Com a discussão sobre um possível flerte do presidente Jair Bolsonaro e de parte de seus apoiadores com o autoritarismo e o fascismo na ordem do dia, turbinada segundo o jornal Estado de SP, pelo inquérito que corre no Supremo Tribunal Federal (STF) para apurar a realização de atos considerados antidemocráticos, um novo livro dedicado ao integralismo promete esquentar ainda mais o debate sobre a questão.
Intitulado O Fascismo em Camisas Verdes – do Integralismo ao Neointegralismo, o livro vai além da história do movimento criado pelo político e escritor Plínio Salgado, em 1932, e procura relacioná-lo com o presidente, os bolsonaristas e os grupos de extrema direita que surgiram no País nos últimos anos.
Numa manobra arriscada, os historiadores Odilon Caldeira Neto e Leandro Pereira Gonçalves, professores da Universidade Federal de Juiz de Fora (MG) e autores de outros títulos sobre o tema, misturam acontecimentos longínquos, cuja análise é favorecida pela ação do tempo, com fatos atuais, cujos desdobramentos ainda estão por se revelar em toda a sua extensão.
Em nome da atualidade da obra, cujo lançamento da edição digital está marcado para a próxima terça-feira, eles resolveram encarar o desafio, mesmo sem ter o distanciamento que costuma permitir uma melhor compreensão dos acontecimentos históricos e do papel desempenhado por seus protagonistas.
Ao final, porém, podem ter chegado a conclusões precipitadas, ao concluir que Bolsonaro carrega os genes do integralismo e do fascismo, presentes também nos grupos neointegralistas. Mesmo levando em conta que, de um jeito ou de outro, Bolsonaro está participando do jogo democrático, eles o colocam na extrema-direita do espectro ideológico, lado a lado com os neointegralistas, defensores da mudança do regime, com a adoção do chamado Estado integral, formado por representantes de categorias profissionais, como pregava Plínio Salgado nos velhos tempos.
Para os autores do livro, Bolsonaro já deu diversas demonstrações ao longo de sua trajetória política que o afastam até do que eles classificam de direita radical e o aproximam dos integralistas e da extrema direita, como o apoio ao regime militar, o anticomunismo, o antidemocratismo e o conservadorismo na área de costumes. A crítica à “velha política”, presente em seu discurso de campanha e hoje deixada de lado, em razão da aliança firmada com o Centrão, é outro ponto que reforça, na visão dos autores, sua identificação com os integralistas em seus primórdios, quando se levantavam contra as forças políticas tradicionais.

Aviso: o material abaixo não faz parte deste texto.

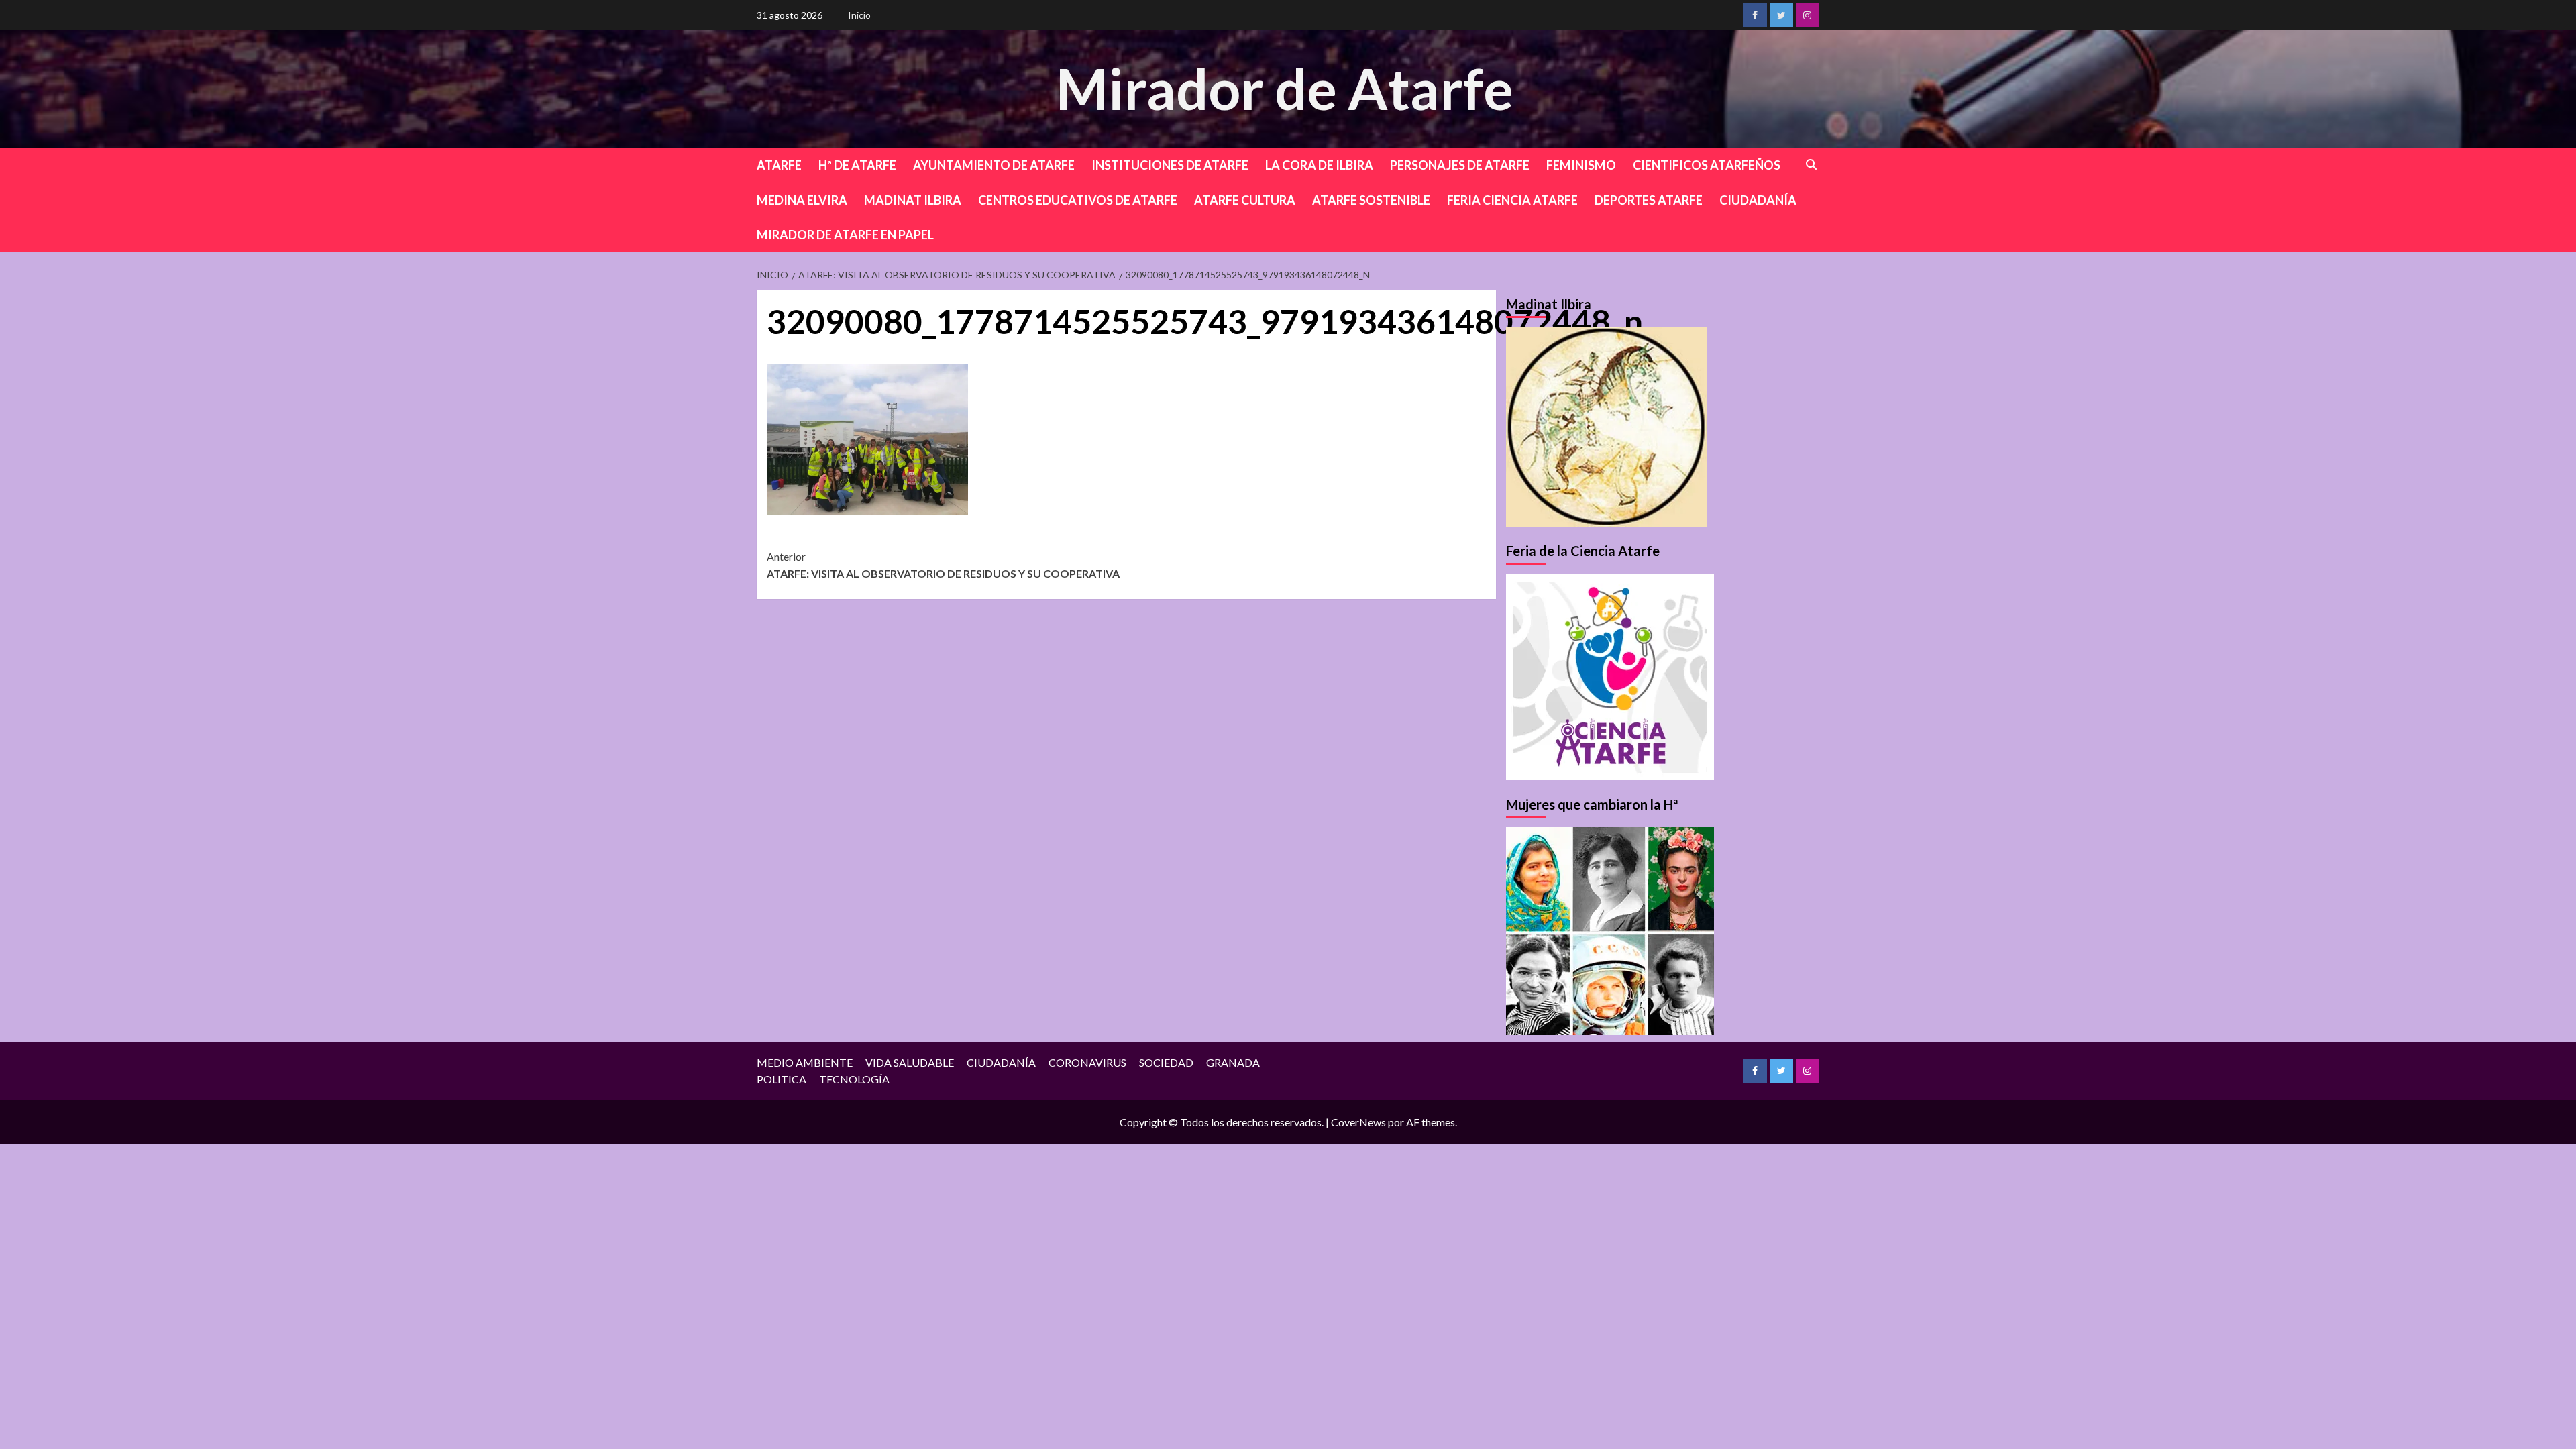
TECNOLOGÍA (854, 1079)
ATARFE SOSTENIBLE (1371, 200)
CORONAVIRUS (1087, 1062)
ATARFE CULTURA (1244, 200)
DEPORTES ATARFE (1649, 200)
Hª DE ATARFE (857, 165)
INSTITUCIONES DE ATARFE (1169, 165)
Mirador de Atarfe (1284, 88)
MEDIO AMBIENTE (805, 1062)
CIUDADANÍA (1757, 200)
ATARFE (779, 165)
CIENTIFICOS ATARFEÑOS (1706, 165)
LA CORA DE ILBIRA (1319, 165)
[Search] (1811, 164)
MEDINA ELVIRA (802, 200)
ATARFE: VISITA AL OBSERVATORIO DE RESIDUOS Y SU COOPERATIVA (943, 565)
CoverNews (1358, 1122)
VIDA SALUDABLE (909, 1062)
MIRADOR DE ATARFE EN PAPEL (845, 234)
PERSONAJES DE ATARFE (1459, 165)
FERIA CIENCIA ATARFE (1512, 200)
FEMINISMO (1581, 165)
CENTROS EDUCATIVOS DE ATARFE (1077, 200)
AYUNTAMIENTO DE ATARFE (994, 165)
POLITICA (781, 1079)
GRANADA (1233, 1062)
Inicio (859, 15)
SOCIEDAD (1166, 1062)
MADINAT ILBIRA (912, 200)
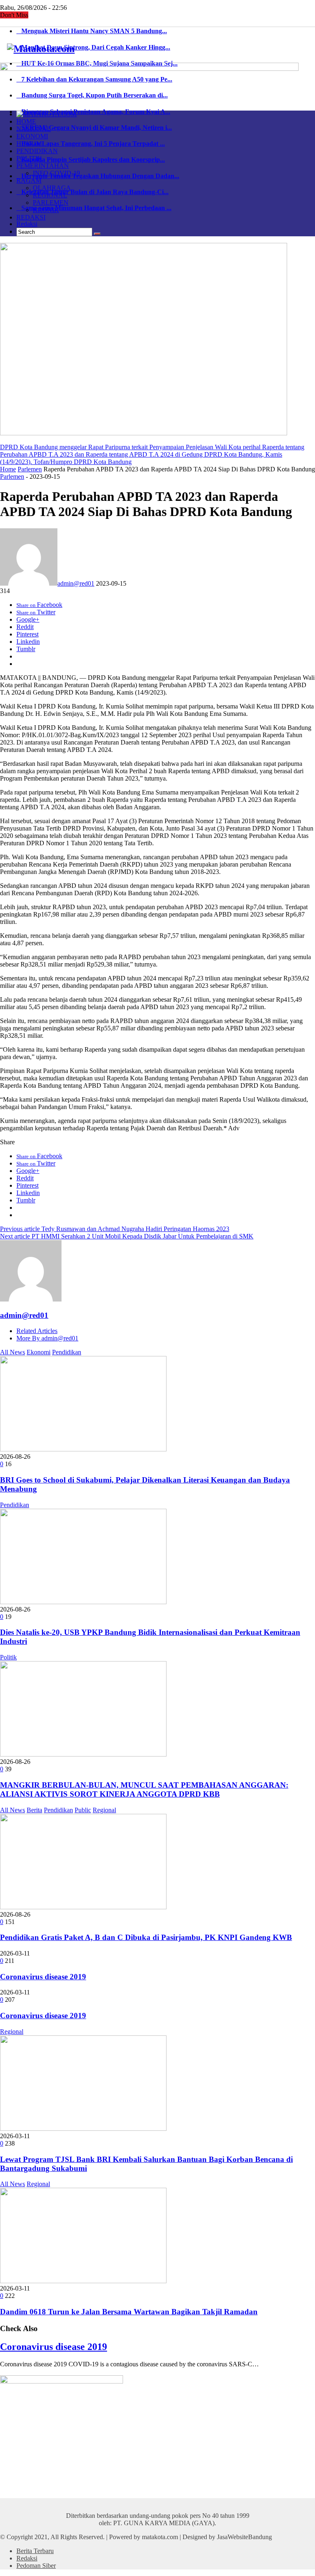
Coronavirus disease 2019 (43, 1976)
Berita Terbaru (35, 2550)
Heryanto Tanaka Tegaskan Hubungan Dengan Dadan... (97, 175)
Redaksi (26, 223)
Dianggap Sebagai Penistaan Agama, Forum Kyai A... (93, 111)
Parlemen (30, 469)
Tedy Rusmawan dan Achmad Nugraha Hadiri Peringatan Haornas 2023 (114, 1228)
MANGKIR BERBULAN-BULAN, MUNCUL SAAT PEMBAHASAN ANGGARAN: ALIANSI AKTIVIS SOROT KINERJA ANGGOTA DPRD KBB (144, 1789)
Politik (8, 1657)
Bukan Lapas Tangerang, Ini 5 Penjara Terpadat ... (90, 143)
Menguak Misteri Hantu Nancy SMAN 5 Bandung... (91, 30)
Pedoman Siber (36, 2565)
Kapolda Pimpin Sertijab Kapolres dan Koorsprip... (90, 159)
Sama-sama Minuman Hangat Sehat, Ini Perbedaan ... (93, 207)
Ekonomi (38, 1352)
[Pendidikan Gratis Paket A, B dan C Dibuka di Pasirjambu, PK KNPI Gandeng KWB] (83, 1907)
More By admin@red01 (47, 1338)
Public (83, 1809)
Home (8, 469)
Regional (104, 1809)
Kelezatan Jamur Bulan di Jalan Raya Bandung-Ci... (92, 191)
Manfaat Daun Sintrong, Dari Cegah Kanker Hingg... (93, 47)
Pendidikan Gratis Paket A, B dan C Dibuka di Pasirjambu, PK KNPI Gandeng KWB (146, 1937)
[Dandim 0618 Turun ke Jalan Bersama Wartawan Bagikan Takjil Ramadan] (83, 2280)
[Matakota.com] (41, 48)
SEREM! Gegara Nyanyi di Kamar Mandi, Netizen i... (94, 127)
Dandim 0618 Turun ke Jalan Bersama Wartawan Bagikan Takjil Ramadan (129, 2311)
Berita (34, 1809)
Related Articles (36, 1330)
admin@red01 (75, 583)
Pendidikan (66, 1352)
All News (12, 1352)
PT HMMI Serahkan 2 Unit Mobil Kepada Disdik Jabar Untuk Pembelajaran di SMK (126, 1236)
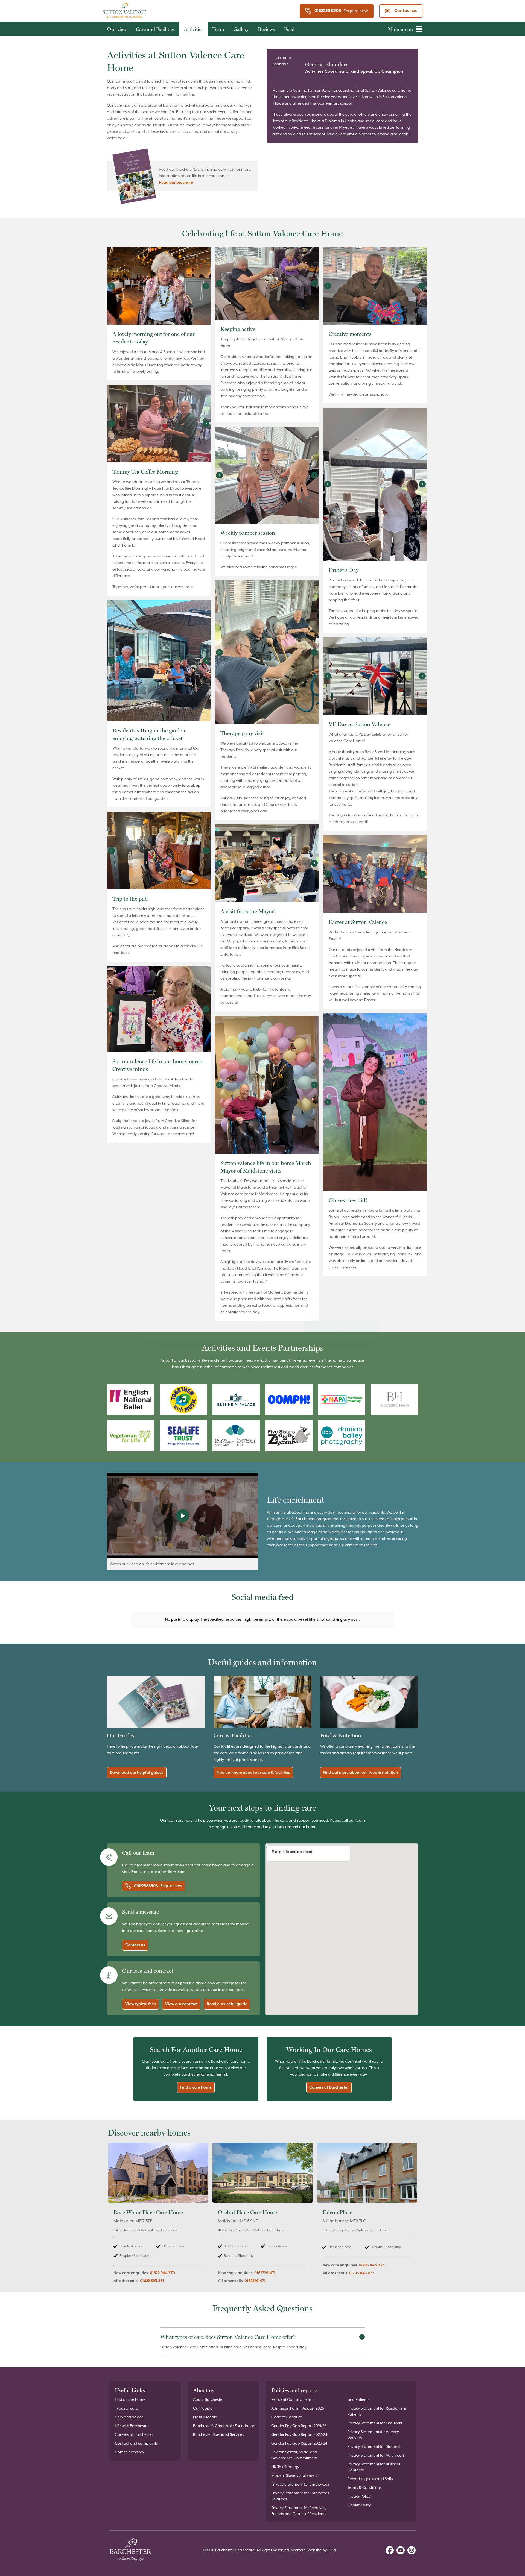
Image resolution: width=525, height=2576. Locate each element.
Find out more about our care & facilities (253, 1772)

É preciso levar em conta, porém, que a política econômica liberal praticada pelo ministro Paulo Guedes pouco ou nada tem a ver com o nacionalismo e o protecionismo defendidos pelos integralistas ou neointegralistas. São, aliás, motivo de rusgas com Bolsonaro. O mesmo se pode dizer em relação à aproximação do Brasil com os Estados Unidos e com Israel, promovida pelo atual governo, alvo de críticas contundentes dos neointegralistas. Ao contrário da maior parte dos grupos que reivindicam a herança do integralismo, que sempre cultivou um sentimento antissemita, principalmente as correntes mais identificadas com o advogado e escritor cearense Gustavo Barroso, Bolsonaro também, ao que se sabe, não costuma colocar os judeus como a razão de todos os males do mundo.
Hoje em dia, o termo fascismo perdeu muito de seu significado original. Os traços autoritários de Bolsonaro e de muitos de seus seguidores podem ser observados a olho nu. Provavelmente, as ideias e as posturas de Bolsonaro tenham pontos em comum com as dos integralistas. Agora, também há divergências, que o afastam do grupo. Carimbar o presidente como fascista pode ser compreensível no jogo político, por parte de seus adversários. Agora, do ponto de vista histórico, ainda é algo que está por se confirmar.